_RECORDS TO USE_.
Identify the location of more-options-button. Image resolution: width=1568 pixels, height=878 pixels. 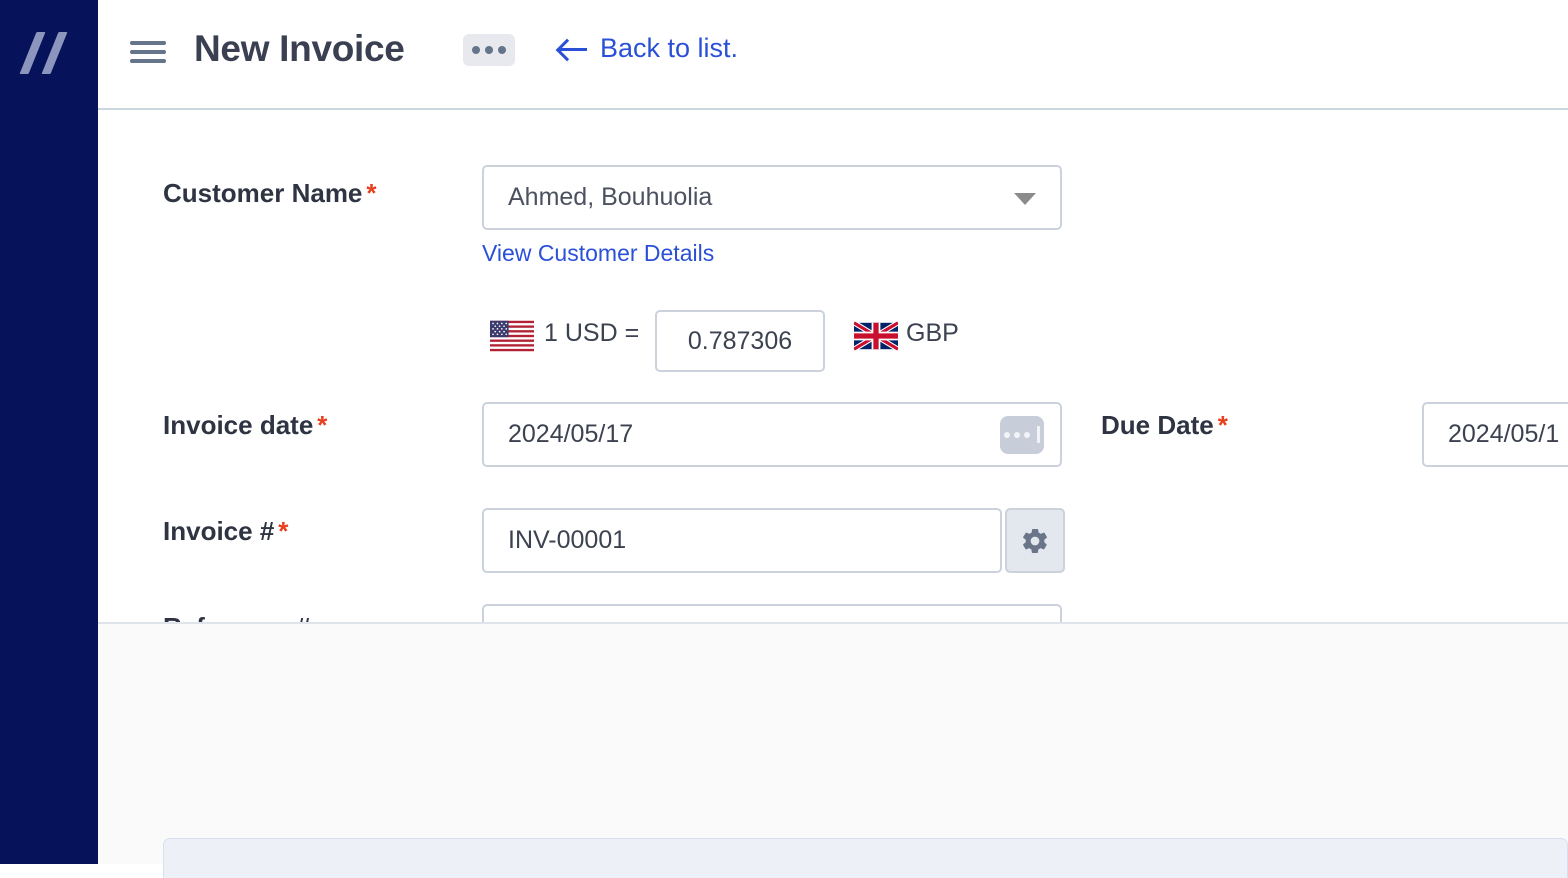
(489, 50).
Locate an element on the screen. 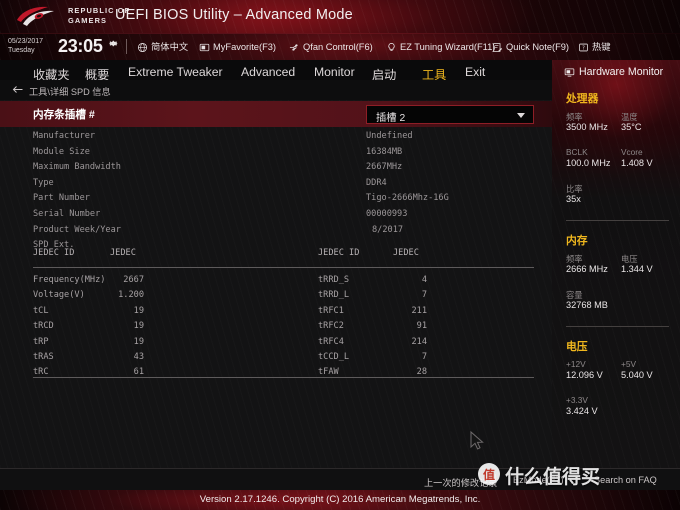  back-arrow-icon is located at coordinates (18, 90).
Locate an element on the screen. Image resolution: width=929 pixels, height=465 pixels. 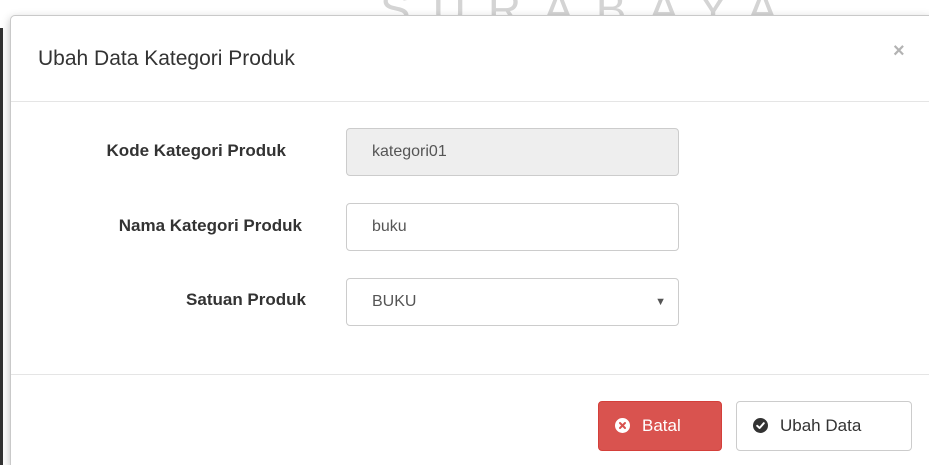
category-code-value: kategori01 is located at coordinates (410, 152).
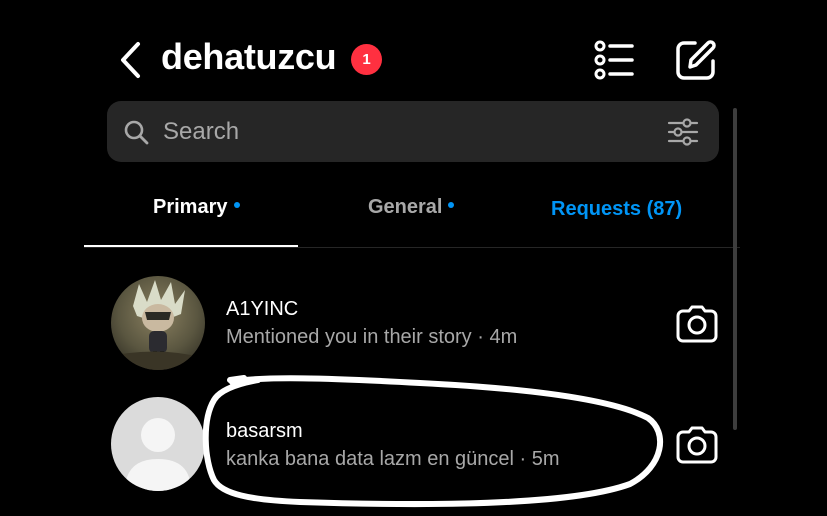  I want to click on active-tab-indicator, so click(191, 246).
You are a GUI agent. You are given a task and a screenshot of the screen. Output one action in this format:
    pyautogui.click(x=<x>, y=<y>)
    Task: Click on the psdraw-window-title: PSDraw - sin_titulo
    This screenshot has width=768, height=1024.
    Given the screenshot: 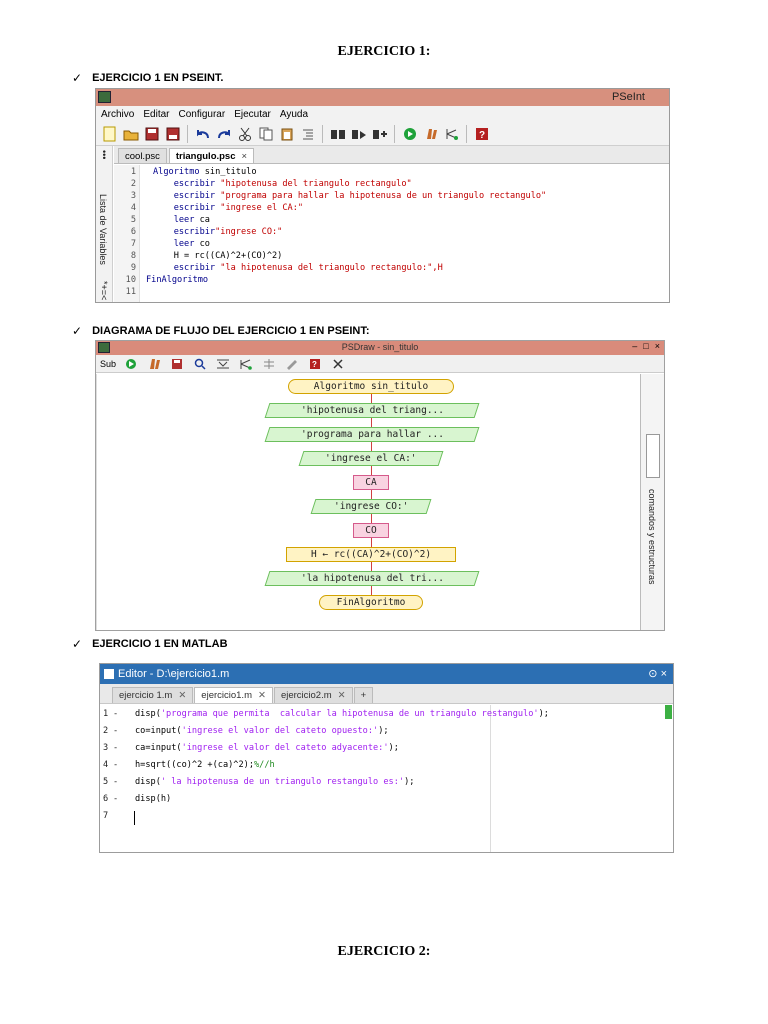 What is the action you would take?
    pyautogui.click(x=380, y=347)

_THE TASK_. Put everything in the data from the line containing "You are a GUI" down to the line containing "This screenshot has" into a Markdown table with the columns Row and Line, where Row gives the row number. Leave out any blank lines.

_YOUR SOLUTION_.
| Row | Line |
|---|---|
| 1 | You are a GUI agent. You are given a task and a screenshot of the screen. Output one action in this format: |
| 2 |     pyautogui.click(x=<x>, y=<y>) |
| 3 |     Task: Click on the psdraw-window-title: PSDraw - sin_titulo |
| 4 |     This screenshot has width=768, height=1024. |